### Listed entries

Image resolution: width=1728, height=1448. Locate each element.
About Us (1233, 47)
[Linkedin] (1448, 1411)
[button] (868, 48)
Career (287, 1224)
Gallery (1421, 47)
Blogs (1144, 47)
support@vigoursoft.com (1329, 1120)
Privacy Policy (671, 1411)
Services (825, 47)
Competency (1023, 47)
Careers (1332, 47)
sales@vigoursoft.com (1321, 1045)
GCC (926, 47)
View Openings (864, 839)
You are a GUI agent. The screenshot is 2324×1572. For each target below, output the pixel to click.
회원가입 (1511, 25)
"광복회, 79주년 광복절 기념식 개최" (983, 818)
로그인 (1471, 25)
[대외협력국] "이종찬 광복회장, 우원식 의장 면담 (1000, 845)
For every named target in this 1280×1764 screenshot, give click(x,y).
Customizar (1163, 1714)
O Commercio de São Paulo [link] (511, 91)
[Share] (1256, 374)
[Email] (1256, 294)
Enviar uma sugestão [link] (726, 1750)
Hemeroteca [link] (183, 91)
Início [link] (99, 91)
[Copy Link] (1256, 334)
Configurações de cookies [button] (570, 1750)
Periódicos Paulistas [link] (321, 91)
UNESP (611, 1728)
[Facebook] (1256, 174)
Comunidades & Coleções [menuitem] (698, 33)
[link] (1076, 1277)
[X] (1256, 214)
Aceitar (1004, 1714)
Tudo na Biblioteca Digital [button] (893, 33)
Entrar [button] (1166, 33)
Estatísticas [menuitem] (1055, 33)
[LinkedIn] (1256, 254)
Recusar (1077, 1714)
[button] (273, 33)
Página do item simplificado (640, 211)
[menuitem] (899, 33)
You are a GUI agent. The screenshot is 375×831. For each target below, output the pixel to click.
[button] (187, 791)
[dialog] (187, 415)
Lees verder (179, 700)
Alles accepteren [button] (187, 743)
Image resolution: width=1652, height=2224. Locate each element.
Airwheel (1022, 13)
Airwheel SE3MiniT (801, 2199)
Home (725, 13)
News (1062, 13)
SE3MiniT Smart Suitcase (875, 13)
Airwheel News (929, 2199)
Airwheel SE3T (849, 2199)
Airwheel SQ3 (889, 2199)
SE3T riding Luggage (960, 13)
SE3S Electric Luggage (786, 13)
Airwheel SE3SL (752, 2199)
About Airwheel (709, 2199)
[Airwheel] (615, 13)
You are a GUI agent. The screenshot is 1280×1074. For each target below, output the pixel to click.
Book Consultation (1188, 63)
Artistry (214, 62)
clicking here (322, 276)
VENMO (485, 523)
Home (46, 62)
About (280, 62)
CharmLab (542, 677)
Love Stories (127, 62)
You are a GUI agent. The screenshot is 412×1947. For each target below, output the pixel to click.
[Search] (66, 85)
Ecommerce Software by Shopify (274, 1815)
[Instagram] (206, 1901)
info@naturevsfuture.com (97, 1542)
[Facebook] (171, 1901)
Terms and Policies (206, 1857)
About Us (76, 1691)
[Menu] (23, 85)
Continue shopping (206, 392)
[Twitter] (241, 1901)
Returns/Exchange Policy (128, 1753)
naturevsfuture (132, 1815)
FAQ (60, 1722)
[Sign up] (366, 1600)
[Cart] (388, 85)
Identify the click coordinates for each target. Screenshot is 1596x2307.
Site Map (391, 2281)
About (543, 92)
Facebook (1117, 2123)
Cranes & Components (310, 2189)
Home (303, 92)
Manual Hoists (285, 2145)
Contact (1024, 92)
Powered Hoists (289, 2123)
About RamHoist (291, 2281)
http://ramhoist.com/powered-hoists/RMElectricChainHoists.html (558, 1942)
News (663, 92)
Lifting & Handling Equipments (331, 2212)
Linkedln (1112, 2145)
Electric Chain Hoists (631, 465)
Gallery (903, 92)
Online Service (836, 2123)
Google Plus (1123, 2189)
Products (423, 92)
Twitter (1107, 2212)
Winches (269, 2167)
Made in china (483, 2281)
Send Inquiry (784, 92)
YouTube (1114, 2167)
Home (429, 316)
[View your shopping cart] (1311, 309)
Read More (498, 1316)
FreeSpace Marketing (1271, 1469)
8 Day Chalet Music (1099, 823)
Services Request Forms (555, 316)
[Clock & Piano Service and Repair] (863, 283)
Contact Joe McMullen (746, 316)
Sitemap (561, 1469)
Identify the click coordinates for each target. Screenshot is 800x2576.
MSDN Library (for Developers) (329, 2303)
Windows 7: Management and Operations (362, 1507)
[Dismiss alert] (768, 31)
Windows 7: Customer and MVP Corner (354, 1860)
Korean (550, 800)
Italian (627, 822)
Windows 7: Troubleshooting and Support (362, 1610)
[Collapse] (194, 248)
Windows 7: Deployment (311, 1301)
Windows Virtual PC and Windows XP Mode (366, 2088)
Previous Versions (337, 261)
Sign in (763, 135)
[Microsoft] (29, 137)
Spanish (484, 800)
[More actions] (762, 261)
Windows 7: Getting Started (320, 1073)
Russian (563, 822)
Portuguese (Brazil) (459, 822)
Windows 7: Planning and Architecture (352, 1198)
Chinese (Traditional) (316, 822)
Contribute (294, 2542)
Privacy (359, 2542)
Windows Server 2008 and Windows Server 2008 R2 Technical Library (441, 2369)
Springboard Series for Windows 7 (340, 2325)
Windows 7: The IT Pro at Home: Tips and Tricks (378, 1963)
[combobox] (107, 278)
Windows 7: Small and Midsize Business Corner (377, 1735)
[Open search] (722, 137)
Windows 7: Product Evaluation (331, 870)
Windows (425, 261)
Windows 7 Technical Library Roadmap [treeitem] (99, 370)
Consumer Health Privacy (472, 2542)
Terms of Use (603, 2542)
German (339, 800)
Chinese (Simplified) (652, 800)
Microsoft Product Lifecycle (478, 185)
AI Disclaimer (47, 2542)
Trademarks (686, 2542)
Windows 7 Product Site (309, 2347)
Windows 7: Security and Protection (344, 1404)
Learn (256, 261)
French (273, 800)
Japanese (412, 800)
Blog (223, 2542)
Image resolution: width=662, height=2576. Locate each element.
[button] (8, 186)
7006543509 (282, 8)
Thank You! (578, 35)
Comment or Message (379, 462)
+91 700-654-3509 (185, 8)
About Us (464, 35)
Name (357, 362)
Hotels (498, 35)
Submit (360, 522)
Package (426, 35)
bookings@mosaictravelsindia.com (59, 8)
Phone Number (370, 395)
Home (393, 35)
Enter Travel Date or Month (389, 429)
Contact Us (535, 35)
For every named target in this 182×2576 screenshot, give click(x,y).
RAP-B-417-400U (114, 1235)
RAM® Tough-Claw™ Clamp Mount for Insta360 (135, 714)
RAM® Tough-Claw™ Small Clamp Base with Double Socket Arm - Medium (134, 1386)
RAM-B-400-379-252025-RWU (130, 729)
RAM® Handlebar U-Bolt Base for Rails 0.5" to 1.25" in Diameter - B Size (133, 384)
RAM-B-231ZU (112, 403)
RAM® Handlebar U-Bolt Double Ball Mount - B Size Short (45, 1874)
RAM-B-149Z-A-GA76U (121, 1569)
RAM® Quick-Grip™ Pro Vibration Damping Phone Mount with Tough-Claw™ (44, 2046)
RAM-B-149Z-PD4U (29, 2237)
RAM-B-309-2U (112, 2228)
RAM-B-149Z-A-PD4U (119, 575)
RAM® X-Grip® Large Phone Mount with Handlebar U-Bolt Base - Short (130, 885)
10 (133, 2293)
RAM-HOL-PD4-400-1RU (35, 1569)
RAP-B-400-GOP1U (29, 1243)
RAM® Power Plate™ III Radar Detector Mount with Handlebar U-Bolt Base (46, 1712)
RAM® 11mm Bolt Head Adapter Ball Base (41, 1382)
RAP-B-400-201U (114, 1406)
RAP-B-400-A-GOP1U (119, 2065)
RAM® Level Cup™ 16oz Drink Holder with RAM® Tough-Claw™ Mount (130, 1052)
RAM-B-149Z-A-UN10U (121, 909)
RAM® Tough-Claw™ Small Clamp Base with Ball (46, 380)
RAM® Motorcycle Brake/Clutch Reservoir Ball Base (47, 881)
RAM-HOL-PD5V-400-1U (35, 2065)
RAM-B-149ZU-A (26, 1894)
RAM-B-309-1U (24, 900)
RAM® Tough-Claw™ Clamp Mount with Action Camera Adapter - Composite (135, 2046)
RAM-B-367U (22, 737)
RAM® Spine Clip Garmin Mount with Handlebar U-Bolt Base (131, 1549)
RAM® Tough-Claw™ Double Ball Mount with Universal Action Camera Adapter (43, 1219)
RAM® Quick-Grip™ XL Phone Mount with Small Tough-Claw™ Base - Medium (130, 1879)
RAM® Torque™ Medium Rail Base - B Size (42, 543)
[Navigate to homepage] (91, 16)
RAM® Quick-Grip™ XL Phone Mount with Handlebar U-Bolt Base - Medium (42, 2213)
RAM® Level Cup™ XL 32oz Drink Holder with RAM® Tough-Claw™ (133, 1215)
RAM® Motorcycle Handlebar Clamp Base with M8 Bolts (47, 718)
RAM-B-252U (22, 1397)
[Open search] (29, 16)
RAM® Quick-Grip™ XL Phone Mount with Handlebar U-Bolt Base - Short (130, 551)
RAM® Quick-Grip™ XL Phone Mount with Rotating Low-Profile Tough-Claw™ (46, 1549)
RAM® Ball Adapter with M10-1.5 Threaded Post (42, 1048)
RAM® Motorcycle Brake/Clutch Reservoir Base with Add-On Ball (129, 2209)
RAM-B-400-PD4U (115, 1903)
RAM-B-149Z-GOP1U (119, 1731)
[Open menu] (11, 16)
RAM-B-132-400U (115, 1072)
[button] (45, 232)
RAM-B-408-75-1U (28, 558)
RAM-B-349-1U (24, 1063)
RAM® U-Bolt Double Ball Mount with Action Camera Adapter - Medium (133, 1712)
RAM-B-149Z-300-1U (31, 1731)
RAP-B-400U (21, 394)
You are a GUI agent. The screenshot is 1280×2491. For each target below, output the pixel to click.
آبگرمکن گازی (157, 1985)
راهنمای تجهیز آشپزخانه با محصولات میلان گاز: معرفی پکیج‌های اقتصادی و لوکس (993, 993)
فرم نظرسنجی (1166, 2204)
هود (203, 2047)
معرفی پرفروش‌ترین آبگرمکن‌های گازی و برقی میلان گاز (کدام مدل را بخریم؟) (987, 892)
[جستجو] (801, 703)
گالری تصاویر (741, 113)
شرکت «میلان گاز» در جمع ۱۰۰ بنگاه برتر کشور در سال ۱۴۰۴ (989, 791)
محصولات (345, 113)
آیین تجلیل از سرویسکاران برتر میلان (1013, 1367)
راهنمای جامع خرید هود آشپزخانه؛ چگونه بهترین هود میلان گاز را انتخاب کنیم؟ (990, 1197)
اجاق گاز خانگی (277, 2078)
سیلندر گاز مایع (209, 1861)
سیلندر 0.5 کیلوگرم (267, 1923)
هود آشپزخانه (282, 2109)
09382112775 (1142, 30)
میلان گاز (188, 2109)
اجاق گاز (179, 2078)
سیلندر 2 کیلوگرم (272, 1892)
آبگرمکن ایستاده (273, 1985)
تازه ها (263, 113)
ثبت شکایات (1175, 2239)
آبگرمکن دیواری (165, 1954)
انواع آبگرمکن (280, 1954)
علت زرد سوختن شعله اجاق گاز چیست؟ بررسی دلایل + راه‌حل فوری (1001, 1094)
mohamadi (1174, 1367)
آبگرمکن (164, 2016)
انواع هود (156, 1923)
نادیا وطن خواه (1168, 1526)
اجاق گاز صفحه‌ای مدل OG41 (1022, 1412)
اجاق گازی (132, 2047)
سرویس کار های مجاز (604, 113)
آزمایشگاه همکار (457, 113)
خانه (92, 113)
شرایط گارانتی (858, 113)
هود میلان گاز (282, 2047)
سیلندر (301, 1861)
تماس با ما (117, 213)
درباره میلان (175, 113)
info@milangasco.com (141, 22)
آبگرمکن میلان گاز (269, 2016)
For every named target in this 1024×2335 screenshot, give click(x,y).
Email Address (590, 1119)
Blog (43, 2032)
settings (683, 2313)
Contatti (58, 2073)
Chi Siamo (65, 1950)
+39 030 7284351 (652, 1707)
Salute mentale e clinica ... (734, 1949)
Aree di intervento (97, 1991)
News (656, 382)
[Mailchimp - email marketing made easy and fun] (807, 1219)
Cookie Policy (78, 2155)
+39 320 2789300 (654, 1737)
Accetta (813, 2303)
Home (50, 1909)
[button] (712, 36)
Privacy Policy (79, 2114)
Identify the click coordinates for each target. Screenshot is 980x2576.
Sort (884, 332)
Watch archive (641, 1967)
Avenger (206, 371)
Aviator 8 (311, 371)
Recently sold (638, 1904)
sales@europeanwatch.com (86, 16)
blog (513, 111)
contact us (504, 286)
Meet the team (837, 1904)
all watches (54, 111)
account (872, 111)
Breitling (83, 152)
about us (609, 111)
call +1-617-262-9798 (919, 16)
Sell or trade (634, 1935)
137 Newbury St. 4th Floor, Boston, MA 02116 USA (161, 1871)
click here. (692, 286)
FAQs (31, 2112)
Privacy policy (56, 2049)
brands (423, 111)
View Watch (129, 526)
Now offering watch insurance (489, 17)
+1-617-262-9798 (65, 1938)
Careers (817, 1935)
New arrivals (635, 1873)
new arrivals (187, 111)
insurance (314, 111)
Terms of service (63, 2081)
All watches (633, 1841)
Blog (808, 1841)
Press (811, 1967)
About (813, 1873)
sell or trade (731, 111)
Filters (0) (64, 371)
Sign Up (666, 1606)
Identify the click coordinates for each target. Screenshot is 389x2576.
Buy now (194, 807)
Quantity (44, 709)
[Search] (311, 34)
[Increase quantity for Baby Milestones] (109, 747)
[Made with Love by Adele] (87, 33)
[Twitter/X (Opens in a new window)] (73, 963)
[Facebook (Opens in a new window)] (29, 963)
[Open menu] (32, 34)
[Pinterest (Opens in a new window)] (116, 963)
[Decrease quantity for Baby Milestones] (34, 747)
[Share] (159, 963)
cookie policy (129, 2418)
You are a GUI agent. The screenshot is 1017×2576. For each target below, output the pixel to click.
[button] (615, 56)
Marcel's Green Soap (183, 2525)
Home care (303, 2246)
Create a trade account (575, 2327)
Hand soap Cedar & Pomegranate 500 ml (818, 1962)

######

• **Task objective**
From the records above, print exactly the lines that run from the line with "all watches (54, 111)" to the line with "Careers (817, 1935)", inclusive.

• **Completed task**
all watches (54, 111)
account (872, 111)
Breitling (83, 152)
about us (609, 111)
call +1-617-262-9798 (919, 16)
Sell or trade (634, 1935)
137 Newbury St. 4th Floor, Boston, MA 02116 USA (161, 1871)
click here. (692, 286)
FAQs (31, 2112)
Privacy policy (56, 2049)
brands (423, 111)
View Watch (129, 526)
Now offering watch insurance (489, 17)
+1-617-262-9798 (65, 1938)
Careers (817, 1935)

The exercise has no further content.